If it’s not citrus, its carbon. SA has a problem with the EU, and can’t seem to shake it.
I remember soon after the Russians invaded Ukraine in February 2022, Russian foreign minister Sergei Lavrov cracked a meeting with President Cyril Ramaphosa during a visit to SA that should have involved only his counterpart, international relations & co-operation minister Naledi Pandor.
In the same week Lavrov was in the country, in January last year, Josep Borrell was in town and also sought a meeting with the president. Borrell, a Spaniard, is Lavrov’s equivalent in the EU and is its leading policymaker in matters of both security and trade. Ramaphosa’s office turned down his meeting request.
Needless to say, we do almost no trade with Russia, while the EU is easily our most valuable export market and our single biggest source of fixed capital investment. When push comes to shove with the ANC, and perhaps especially this Ramaphosa administration, we make time for our ideological friends while our investors can go f#@k themselves.
A Bloomberg story last week suggesting that SA had avoided holding a summit with the EU for more than a year drew a rapid joint statement from both sides that in fact they were deeply in love and would be meeting soon.
That doesn’t stop SA ministers and officials whining about how unfair the EU is every time they get an opportunity. The Sunday Times reported that trade, industry & competition minister Ebrahim Patel told a World Trade Organisation meeting of trade ministers in Abu Dhabi last month that the EU’s plans to erect a Cross-Border Adjustment Mechanism (CBAM) — which would tax imports into the EU according to their carbon content — would undermine our industrial transition, whatever that is, and destroy jobs in SA.
“The cost of the transition to a greener more sustainable economy must be done on a just basis,” the newspaper quoted him saying. You have to have some sympathy for this view. Environmental awareness is far higher in the industrial West than it might be in what we now call the Global South. And it is true that, largely, the industrial West has caused the huge over-production of greenhouse gases in our atmosphere.
But a country like SA surely also has to be able, as its pleads for leniency in its large export markets like the EU, to show what it is doing to combat climate change.

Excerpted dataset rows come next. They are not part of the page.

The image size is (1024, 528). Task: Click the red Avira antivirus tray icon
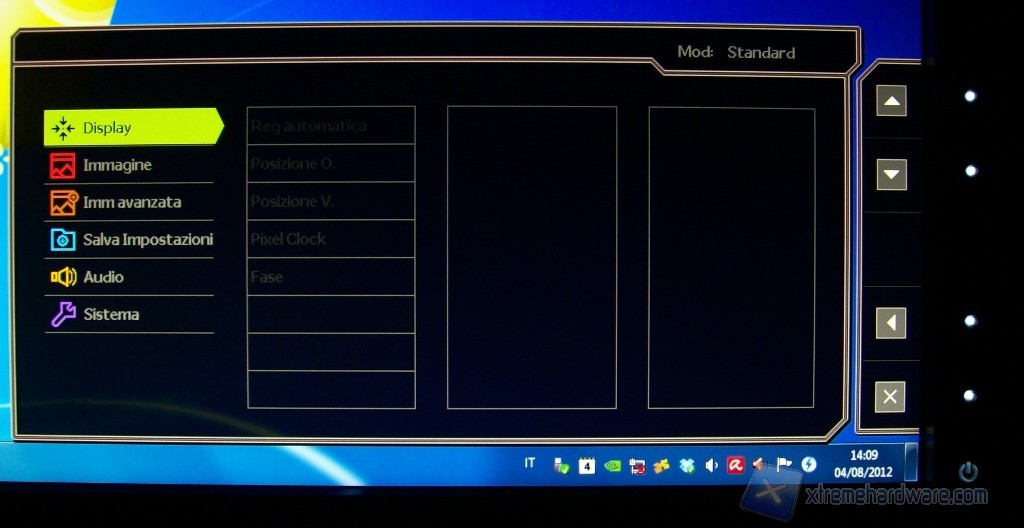click(735, 465)
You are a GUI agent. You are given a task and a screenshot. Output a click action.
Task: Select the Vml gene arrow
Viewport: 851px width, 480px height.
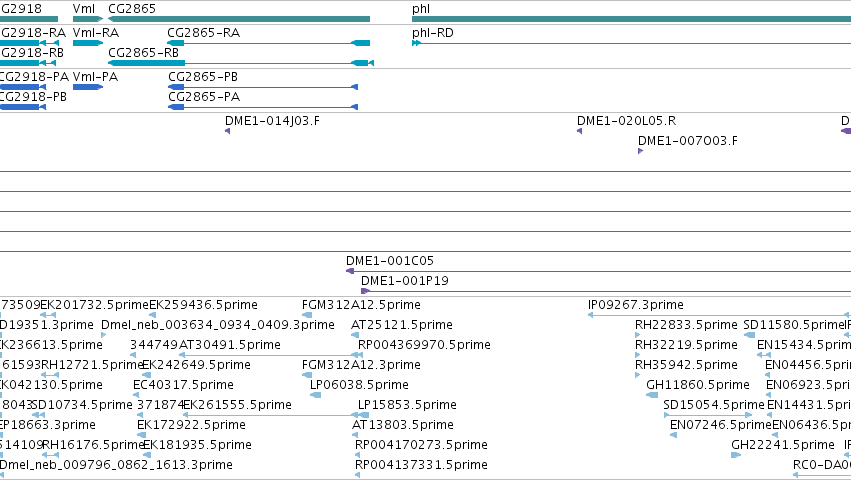[x=88, y=19]

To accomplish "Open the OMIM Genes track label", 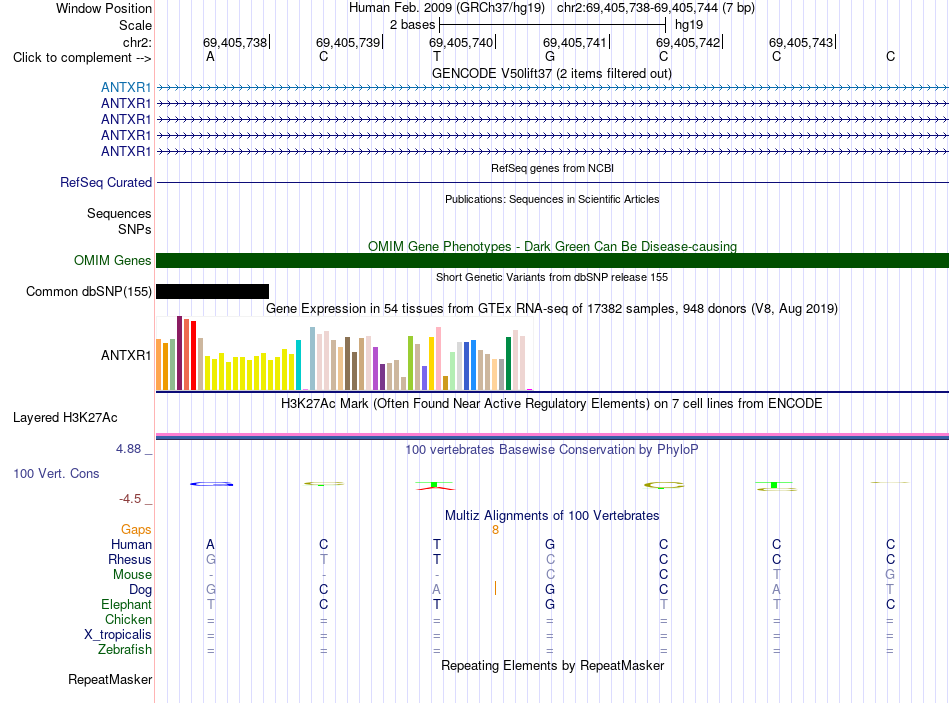I will point(113,261).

One of the world’s largest polluters is right here — Sasol’s synthetic fuels plan at Secunda.
We were filled with green fervour just two years ago as the West offered us $8.5bn to help kick-start our transition to a greener future. Today that enthusiasm has dissipated. We have the money but suddenly, ag sorrie, we can't get Eskom off coal that quickly, our transmission grid cannot take any more solar projects where the sun shines best and there are oil and gas deposits off our coasts that we are going to find just irresistible.
The Europeans may listen to us a bit. There is no point in them setting themselves unreachable climate targets, and climate policies — along with immigration — bear a large part of the blame for the rise in right-wing populism in Europe. But there is another side to the debate, however eloquent Patel is on the justice of climate policy.
The fact is that we are asking for a pause so that we can catch up in our own sweet time, and that is never going to happen. No matter how much resistance there may be to an energy transition in the world; no matter how much people like mineral resources & energy minister Gwede Mantashe may want to weave an entirely new gas-fired tender-rich industrial matrix in SA, the fact is that climate change is real and until humans find another way to live the increases we are now causing in average temperatures will simply become unbearable. They will literally kill millions of humans.
So the arc bends towards serious carbon mitigation whether you like it or not. It may take far more time than is now “the plan”, but it will happen and our opportunity in SA is to get on that boat early, as a matter of national and patriotic strategic policy.
We don’t have to shut down Eskom now. But then, nor do we have to spend a cent on developing gas. If we push forward and ensure that every energy decision we make from now on in actually contributes to a lowering of the stock of carbon in the atmosphere we will carve a powerful place for ourselves in the world. Cars made here would be welcome anywhere in the world, textiles and foodstuffs too. We could become the rich world’s favourite emerging market.
But if we continue to duck and weave around our core responsibilities, driven by the need to serve political constituencies already living on borrowed time, we will fail ourselves and our children. The fact is that climate change and dealing with it is messy and often unrewarding, but always unrelenting. It is such a pity that our government continues to beg from the side of the road rather than lead the columns marching past it.
I hear Patel will not be returning to parliament after the election. That can only mean Ramaphosa has other plans for him. Ambassador to the US, perhaps, or — God forbid — the EU. Or perhaps a roving ambassador to wherever we are in trouble. Ideologically disabled, he has been nonetheless easily Ramaphosa’s most effective minister.
• Bruce is a former editor of Business Day and the Financial Mail.